キラー・パイナップル

武州人也

殺人パイナップルの襲撃

 一人の少年が、自転車を漕いでいる。息を切らしながら、ひたすら漕いでいる。背後から迫りくる恐怖から逃れるために。


 レジー少年の住む閑静な住宅街は突然、凶悪な「殺人キラーパイナップル」に襲撃された。なんであんな怪物が生まれたのかは一切判明していない。わかっているのは、空中を飛行し、ピラニアみたいな牙をもつパイナップルが、寄ってたかって人間を襲い始めたことだけだ。

 SF小説マニアのマイクも、レジーが密かに思いを寄せていたエミリーも、学校の近くの川でいつも釣りをしているジョージおじさんも、学校でいばりくさってる体育会系どもジョックスも……みんなみんな、パイナップルに貪り食われて殺された。

 林道をひたすら走ると、一つの木造小屋が見えてきた。あそこには、レジーの叔父であるアルバートおじさんが住んでいる。


 アルバートおじさん。彼は変わり者で有名だった。食料と武器を蓄え、人里離れた山小屋に居を構えている。四十八年独身を貫き通し、酒タバコは一切やらない。プロの害獣駆除ハンターで、家畜や畑を狙う害獣と戦っているのだという。

 母さんはたまに「心配だからちょっと様子見に行ってあげて」といって息子レジーを送り出す。もたされた土産片手に家を訪ねると、おじさんは笑顔で出迎えてくれて、マグカップになみなみついだ牛乳と、自分で仕留めた鹿肉の料理をふるまってくれる。だから、変わり者と言われてるけど、悪い人じゃないのだ。

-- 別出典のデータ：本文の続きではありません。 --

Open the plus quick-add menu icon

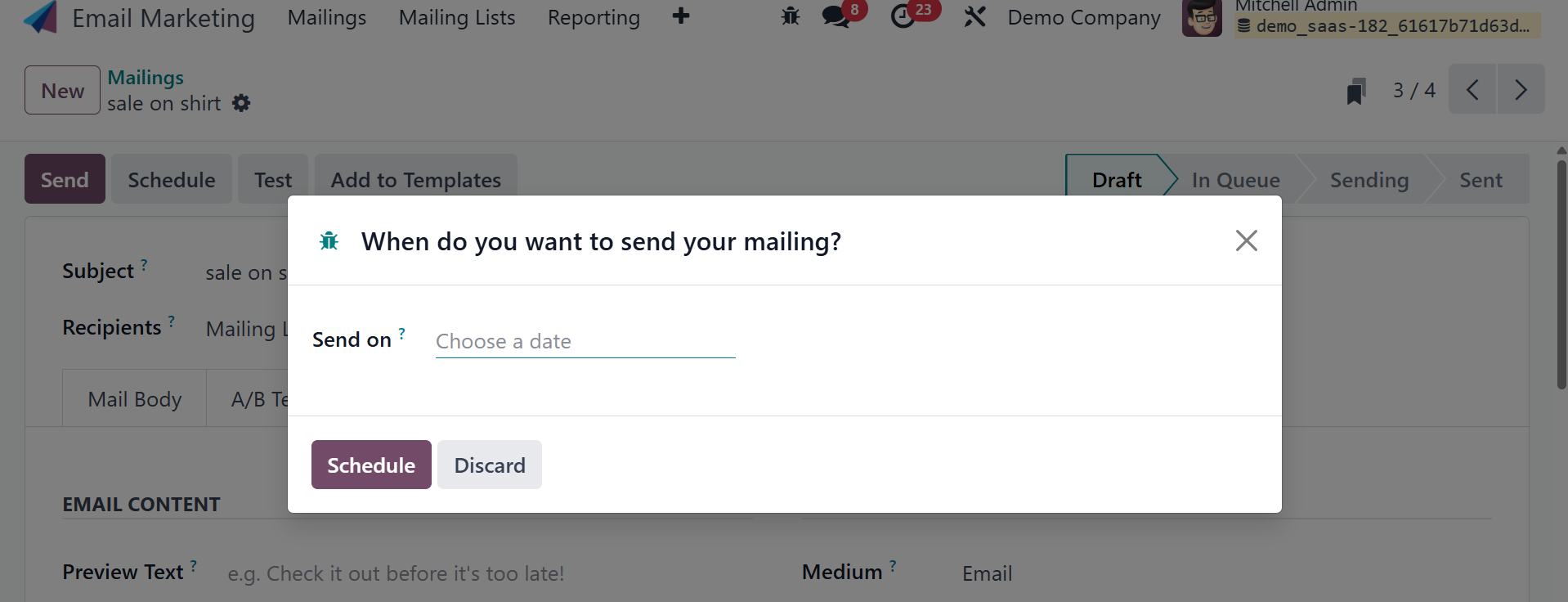[680, 16]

 ペダルをこぎながら、ちらと振り向いた。すると牙をむき出しにしたパイナップルの群れが、まるでUFOみたいに浮遊しながらレジーを追ってくるのが見えた。あれに追いつかれて襲われたら、ひ弱な僕はあっという間に骨だけにされてしまう。

 あともう少しで小屋に着く……というところで、一つのパイナップルが僕の背に噛みついてきた。そのはずみで、僕は自転車から転げ落ちてしまった。


 ――ああ、終わりだ。


 五、六ほどのパイナップルが、レジーに殺到してくる。もう終わりだ。助からない。少年の心を、諦めが塗りつぶしてゆく。


 諦めかけたレジーの耳を、大きな銃声が襲った。少年に近づいてくるパイナップルが、次々と撃墜されてゆく。


「お、おじさん!」

「レジー、みなまで言うな。騒ぎのことはわかっている」


 アルバートおじさん救世主は小屋の窓から、ライフルを突き出していた。その銃口は、白い煙を吐いている。

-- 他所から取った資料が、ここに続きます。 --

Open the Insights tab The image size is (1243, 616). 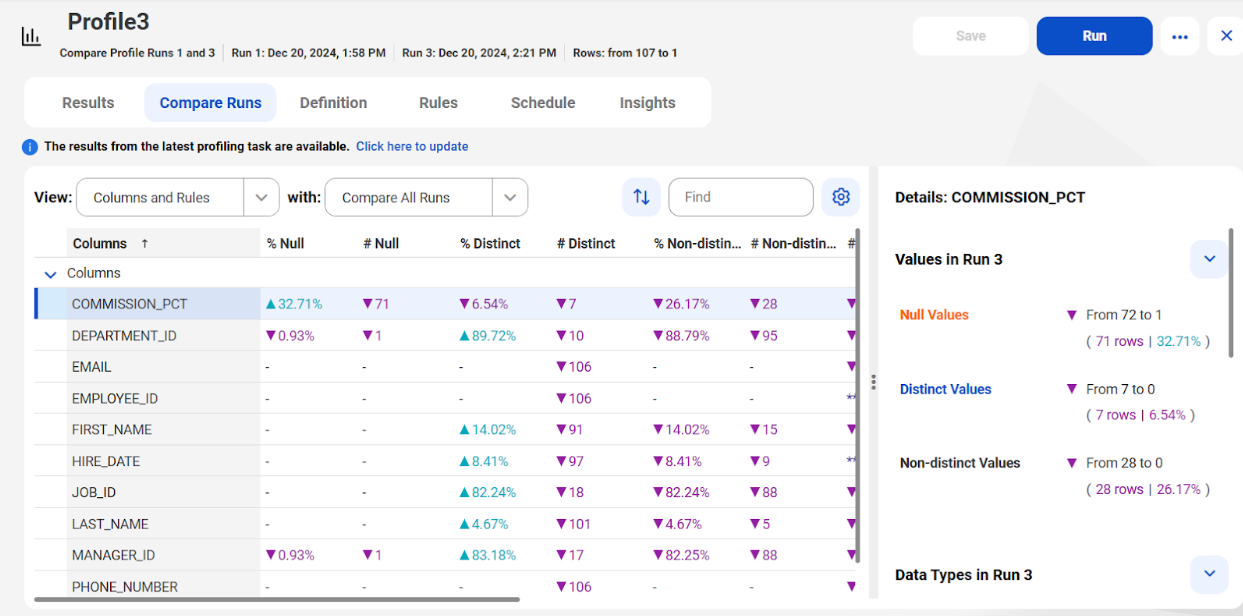pos(646,102)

 気づけば、レジーを追っていたパイナップルは全て撃ち落されていて、地面にごろんと転がっていた。白い牙が立ち並ぶ口を見て、この少年は背筋をぶるっと震わせた。

 アルバートおじさんは銃を壁にかけると、いつものようにマグカップになみなみついだ牛乳をレジーの前に出した。口の中に優しく広がるほのかな甘みが、この少年の緊張を少しばかり和らげてくれた。


「ここは自家発電設備があるし、地下にシェルターもある。ソ連アカどもの核兵器に備えて作ったんだがな、まさかパイナップルが襲ってくるとは」


 椅子に腰かけながらそう呟くおじさんの顔には、うっすら笑みが浮かんでいる。まるで「それ見たことか、俺の備えは無駄じゃなかっただろ」とでもいうかのように。


「母さんは職場にいて、身動きとれないみたいです。兄はアメリカにいません。カタールの米軍基地にいるみたいで」

「なるほどな」


 おじさんがこたえたそのとき、家全体にどん、と激震が走った。何者かが、家の外壁に衝突したのだ。


「あのクソッタレ果実fuckin’ fruitsどもが来やがった」


 おじさんはすぐさま席を立ち、床にある丸い銀色の蓋を開けた。その下には、それなりの広さをもつ地下室がある。


「いいか、俺が合図をするまで絶対に出るな」

「わ、わかりましたおじさん」


 レジーはアルバートの導きに従い、はしごをつかんで地下に下りていった。